Instructions for the task =
Can you reproduce, word for word, the part of the data below that opens with the line containing "Search remote files" and closes with the line containing "click(x=27, y=487)", with both of those lines included?

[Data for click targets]
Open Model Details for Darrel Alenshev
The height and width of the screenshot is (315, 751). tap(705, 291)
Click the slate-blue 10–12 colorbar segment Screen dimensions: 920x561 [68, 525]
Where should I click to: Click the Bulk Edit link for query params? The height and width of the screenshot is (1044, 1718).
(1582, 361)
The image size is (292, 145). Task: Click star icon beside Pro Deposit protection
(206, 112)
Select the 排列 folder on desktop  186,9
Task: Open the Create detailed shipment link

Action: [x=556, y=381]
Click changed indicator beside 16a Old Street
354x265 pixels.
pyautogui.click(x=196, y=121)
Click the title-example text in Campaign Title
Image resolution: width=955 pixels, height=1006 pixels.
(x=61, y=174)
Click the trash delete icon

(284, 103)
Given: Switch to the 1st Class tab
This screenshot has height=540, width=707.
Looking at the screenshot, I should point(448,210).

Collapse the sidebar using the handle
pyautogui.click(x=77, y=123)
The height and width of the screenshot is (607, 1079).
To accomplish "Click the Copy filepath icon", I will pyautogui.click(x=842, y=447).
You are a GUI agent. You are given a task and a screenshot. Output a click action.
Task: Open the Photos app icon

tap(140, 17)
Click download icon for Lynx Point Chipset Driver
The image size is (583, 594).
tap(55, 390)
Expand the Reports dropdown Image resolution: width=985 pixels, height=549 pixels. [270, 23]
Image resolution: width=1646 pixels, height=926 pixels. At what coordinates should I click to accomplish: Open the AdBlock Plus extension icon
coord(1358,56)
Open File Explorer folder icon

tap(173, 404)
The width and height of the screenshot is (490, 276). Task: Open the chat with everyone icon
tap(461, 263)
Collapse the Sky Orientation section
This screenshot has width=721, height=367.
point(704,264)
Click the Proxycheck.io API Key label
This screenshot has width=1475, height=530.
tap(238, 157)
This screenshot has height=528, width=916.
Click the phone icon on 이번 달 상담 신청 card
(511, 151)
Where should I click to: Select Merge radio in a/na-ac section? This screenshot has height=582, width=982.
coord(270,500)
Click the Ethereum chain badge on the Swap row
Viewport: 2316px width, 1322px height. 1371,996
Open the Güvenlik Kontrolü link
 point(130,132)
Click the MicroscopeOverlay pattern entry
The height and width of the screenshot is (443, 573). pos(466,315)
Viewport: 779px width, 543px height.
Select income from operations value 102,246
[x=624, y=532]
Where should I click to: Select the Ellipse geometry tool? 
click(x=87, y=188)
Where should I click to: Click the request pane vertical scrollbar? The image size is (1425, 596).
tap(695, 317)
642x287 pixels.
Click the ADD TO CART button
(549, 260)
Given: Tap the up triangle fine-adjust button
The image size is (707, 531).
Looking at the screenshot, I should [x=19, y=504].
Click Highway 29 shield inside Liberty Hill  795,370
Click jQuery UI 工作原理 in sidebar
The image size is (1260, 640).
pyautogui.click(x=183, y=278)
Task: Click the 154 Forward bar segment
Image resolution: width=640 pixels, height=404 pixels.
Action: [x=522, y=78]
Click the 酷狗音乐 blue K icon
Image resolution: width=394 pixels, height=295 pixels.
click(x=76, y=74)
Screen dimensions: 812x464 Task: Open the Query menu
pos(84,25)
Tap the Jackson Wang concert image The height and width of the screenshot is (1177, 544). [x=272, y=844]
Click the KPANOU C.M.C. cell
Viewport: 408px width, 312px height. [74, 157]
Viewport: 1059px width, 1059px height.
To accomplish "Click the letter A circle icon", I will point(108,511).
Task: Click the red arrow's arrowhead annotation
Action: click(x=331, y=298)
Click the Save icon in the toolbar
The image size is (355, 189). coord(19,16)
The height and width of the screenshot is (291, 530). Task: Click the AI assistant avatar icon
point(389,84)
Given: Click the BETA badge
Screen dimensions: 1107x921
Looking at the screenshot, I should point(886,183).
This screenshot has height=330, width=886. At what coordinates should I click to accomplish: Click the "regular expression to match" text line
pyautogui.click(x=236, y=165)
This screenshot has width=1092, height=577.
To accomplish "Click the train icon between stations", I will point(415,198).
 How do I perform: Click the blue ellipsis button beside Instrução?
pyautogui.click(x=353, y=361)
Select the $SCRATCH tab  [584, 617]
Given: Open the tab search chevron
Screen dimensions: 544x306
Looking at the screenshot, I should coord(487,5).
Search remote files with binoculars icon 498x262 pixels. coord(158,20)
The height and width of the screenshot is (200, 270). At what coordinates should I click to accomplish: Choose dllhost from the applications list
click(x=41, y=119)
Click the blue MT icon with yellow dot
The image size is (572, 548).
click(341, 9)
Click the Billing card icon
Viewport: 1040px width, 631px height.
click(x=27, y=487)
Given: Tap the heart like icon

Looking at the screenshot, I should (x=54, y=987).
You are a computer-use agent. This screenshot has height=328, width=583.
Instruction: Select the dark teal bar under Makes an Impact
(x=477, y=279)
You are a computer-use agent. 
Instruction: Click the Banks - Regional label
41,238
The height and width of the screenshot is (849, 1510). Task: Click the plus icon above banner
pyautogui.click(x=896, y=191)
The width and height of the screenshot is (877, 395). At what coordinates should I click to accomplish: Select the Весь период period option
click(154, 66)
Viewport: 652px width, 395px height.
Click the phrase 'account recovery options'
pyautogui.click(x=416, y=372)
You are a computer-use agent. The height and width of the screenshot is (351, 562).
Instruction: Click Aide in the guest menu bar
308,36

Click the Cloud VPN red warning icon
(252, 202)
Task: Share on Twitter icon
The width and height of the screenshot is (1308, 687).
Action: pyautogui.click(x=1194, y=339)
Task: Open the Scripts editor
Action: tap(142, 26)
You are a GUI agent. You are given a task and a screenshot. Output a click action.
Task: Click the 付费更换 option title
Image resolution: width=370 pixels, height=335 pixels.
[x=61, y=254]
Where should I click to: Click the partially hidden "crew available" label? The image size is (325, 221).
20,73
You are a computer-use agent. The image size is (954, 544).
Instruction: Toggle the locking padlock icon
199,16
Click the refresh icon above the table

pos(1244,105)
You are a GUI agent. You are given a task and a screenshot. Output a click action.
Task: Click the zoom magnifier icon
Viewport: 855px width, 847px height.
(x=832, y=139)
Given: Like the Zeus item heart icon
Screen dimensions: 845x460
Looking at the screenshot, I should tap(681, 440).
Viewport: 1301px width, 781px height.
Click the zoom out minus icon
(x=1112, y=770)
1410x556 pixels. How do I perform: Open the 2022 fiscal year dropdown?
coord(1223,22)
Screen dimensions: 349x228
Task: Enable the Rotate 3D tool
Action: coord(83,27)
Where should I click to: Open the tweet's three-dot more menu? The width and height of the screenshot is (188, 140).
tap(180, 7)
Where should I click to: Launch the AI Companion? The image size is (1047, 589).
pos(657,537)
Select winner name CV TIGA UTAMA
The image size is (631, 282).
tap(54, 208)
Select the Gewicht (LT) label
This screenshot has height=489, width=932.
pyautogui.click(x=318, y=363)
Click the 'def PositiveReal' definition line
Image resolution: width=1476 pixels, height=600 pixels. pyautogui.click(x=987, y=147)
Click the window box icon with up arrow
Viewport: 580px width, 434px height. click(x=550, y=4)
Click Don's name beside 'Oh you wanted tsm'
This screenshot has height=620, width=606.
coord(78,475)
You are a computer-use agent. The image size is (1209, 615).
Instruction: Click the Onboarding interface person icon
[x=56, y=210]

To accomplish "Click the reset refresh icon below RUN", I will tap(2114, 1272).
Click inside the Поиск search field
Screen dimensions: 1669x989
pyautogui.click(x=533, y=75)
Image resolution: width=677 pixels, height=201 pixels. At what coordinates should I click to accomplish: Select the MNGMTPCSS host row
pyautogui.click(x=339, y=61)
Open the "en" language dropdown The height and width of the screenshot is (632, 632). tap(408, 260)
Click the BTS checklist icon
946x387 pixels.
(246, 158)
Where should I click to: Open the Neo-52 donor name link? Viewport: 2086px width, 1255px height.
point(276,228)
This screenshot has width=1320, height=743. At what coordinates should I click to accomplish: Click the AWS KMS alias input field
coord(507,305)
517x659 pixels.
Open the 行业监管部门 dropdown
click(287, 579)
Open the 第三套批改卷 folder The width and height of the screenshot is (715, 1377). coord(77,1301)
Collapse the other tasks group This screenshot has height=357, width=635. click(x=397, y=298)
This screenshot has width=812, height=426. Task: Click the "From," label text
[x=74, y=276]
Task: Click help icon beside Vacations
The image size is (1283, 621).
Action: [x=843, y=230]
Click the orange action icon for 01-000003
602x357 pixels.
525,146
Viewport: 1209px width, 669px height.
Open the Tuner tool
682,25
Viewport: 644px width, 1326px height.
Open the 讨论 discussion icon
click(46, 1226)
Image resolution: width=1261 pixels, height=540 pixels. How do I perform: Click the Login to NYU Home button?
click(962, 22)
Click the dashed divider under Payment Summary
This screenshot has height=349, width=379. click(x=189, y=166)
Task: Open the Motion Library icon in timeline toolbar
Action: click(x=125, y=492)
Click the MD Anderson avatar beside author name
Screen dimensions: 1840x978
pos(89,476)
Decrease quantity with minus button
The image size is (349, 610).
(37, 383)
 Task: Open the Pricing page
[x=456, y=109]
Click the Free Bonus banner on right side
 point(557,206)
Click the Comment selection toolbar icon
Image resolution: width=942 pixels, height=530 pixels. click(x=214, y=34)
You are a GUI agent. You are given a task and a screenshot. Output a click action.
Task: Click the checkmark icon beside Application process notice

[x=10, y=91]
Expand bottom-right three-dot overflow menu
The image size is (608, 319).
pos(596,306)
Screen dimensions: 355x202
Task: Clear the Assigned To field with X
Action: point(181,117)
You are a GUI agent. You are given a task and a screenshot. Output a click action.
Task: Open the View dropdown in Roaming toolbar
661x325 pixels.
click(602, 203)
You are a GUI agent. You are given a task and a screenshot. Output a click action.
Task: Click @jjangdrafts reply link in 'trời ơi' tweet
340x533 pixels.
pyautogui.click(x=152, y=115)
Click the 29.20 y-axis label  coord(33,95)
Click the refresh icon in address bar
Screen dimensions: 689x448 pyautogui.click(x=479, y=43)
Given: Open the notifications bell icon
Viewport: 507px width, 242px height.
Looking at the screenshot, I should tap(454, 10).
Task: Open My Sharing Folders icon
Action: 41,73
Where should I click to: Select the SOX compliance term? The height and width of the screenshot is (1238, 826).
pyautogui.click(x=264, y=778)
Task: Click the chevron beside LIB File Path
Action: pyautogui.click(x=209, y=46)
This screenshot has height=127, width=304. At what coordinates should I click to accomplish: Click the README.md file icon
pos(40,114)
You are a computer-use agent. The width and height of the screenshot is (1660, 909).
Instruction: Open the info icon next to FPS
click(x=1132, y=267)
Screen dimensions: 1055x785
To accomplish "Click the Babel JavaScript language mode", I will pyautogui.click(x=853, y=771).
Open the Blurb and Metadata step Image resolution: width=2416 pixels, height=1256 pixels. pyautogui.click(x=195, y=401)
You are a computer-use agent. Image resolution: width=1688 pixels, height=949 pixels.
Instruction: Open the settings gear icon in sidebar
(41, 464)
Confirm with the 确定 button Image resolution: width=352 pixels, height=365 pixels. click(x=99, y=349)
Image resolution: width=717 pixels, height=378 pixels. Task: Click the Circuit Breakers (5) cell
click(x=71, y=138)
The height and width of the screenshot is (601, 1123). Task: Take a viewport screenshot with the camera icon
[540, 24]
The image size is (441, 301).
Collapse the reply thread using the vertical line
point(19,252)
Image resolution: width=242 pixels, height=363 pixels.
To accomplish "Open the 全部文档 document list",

Response to this exercise =
Search remote files with binoculars icon 498x262 pixels. coord(158,20)
The height and width of the screenshot is (200, 270). At what coordinates should I click to accomplish: Choose dllhost from the applications list
click(x=41, y=119)
Click the blue MT icon with yellow dot
The image size is (572, 548).
click(341, 9)
Click the Billing card icon
Viewport: 1040px width, 631px height.
click(x=27, y=487)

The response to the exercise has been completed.